Records to process Start Marker

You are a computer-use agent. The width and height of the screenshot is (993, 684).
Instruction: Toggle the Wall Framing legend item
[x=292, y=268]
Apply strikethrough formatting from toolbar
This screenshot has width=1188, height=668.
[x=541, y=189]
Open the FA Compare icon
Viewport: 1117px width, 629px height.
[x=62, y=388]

Records to process End Marker

§ Work to be completed
Your answer must consist only of the lines from the one with "Instruction: Toggle the" through the final line of the entries, each retyped exactly.

§ Solved problem
Instruction: Toggle the Wall Framing legend item
[x=292, y=268]
Apply strikethrough formatting from toolbar
This screenshot has width=1188, height=668.
[x=541, y=189]
Open the FA Compare icon
Viewport: 1117px width, 629px height.
[x=62, y=388]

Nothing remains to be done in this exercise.